» ARTICLE:
Since the 1994 genocide in Rwanda Batutsi are seen as victims and others as genocidaires (genocidaire is a French word which means those who commit genocide). Genocide means committing any of the following actions with intent to destroy in whole or in part, a national, ethnical, racial or religious group:
1. Killing members of the group;
2. Causing serious bodily or mental harm to members of the group;
3. Deliberately inflicting on the group conditions of life calculated to bring about its physical destruction in whole or in part;
4. Imposing measures intended to prevent births within the group;
5. Forcibly transferring children of the group to another group.
Batutsi have therefore taken advantage of international guilt over the 1994 genocide and subsequent protection against wrongdoing. Where condemnation has taken place it is minimal and has no effect. What is often forgotten in public discourse is that moderate Bahutu were targeted and massacred in the 1994 Rwanda genocide. To level the playing field, it is important to note that Batutsi have also committed genocide against Bahutu inside and outside Rwanda as the following cases from various sources illustrate.
1. “The first recorded case of genocide in the Great Lakes Region of Africa occurred not in Rwanda but in neighboring Burundi, 22 years before the more widely publicized 1994 bloodbath. The scale and targeting of the massacre, not to mention their purposefulness, leaves no doubt about their genocidal character. From May to July anywhere from 200,000 to 300,000 Hutu lost their lives at the hands of a predominantly Tutsi army in an orgy of killings triggered by an abortive Hutu insurrection. Though largely forgotten in the West, the events of 1972 remain deeply etched in the collective memory of the Hutu people, not only in Burundi but among the older generations of Hutu in Rwanda” (Samuel Totten et al., 2004)

Entries on where items appear
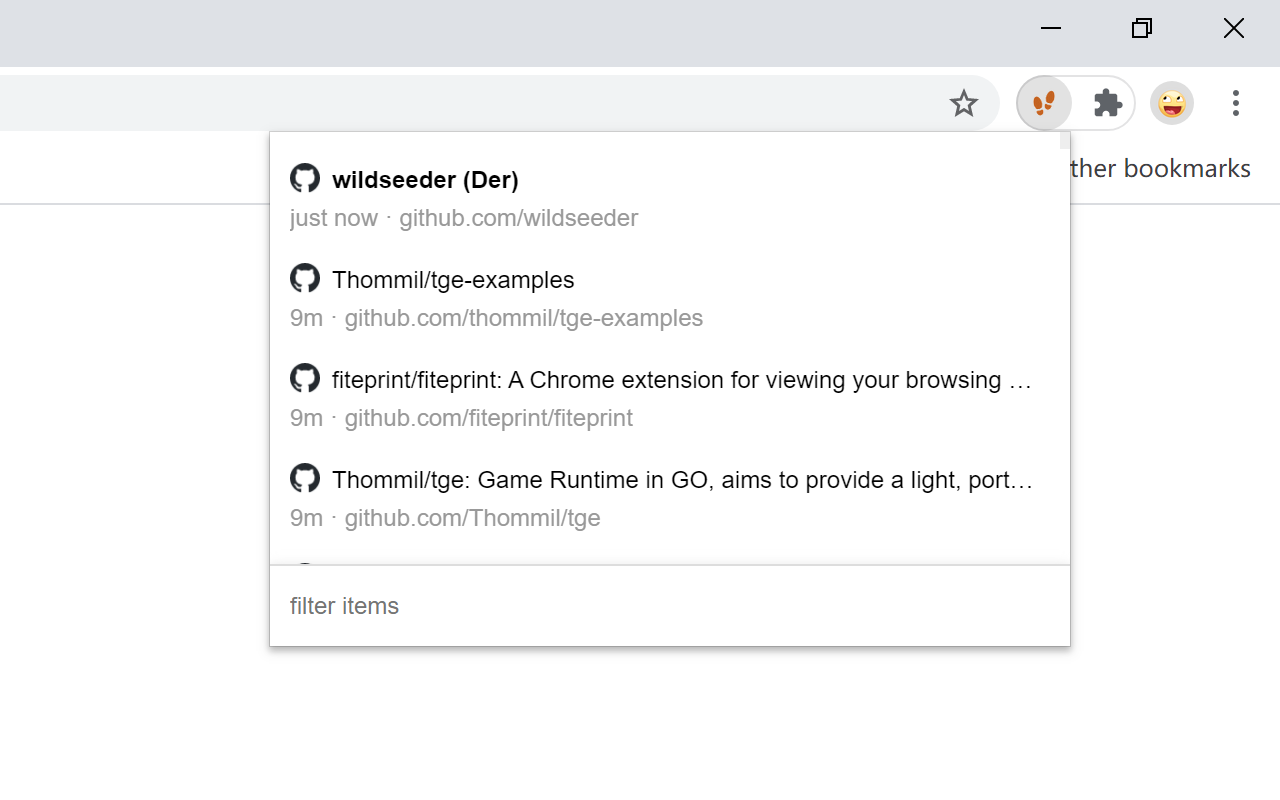Click GitHub icon beside wildseeder (Der)
This screenshot has width=1280, height=800.
pyautogui.click(x=305, y=178)
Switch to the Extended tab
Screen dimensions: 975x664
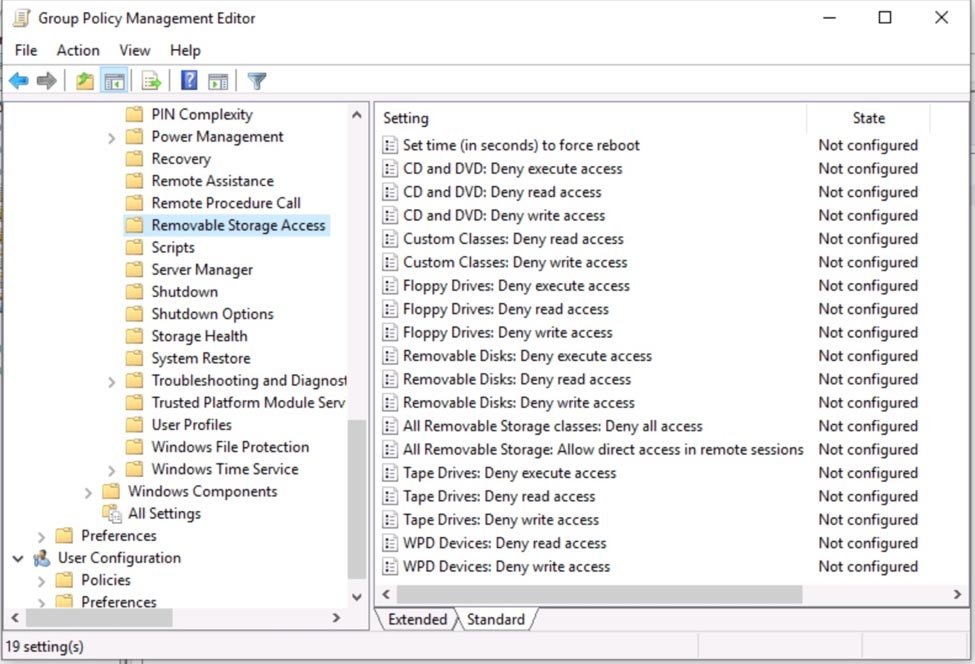pos(416,619)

» TASK TO COMPLETE: Carry on the passage about genocide in Rwanda and Burundi from its last sentence.

» TASK RESULT:
2. “In the southern and southeastern regions of Butare, Kibungo and parts of Kigali prefectures, the situation was much more drastic. Gersony’s team uncovered shocking evidence of new killings that had occurred in the spring and early summer immediately following the expulsion of former government and militia elements. Butare and Kibungo included vast deserted areas. Ten thousand Tutsi returnees from recent and older times armed with spears and bow and arrows were present. These RPF actions were consistently reported to be conducted in areas where opposition forces of any kind, other than attempts by victims of these actions to escape, were absent. Large scale indiscriminate killings of men, women, and children, including the sick and the elderly, were consistently reported. Particularly random and violent were mass killings at meetings. Local residents, including whole families, were called to community meetings to receive information on security, food distribution, etc., and once a crowd assembled, they were assaulted with sudden sustained gunfire or locked in buildings into which hand grenades were thrown. There were also house –to-house killings, pursuits of hidden populations, and disposals of large numbers of bodies by the RPF. The team estimated that from late April and May through July more than 5,000 and perhaps as many as 10,000 per month might have been killed” ( Sadako Ogata 2005).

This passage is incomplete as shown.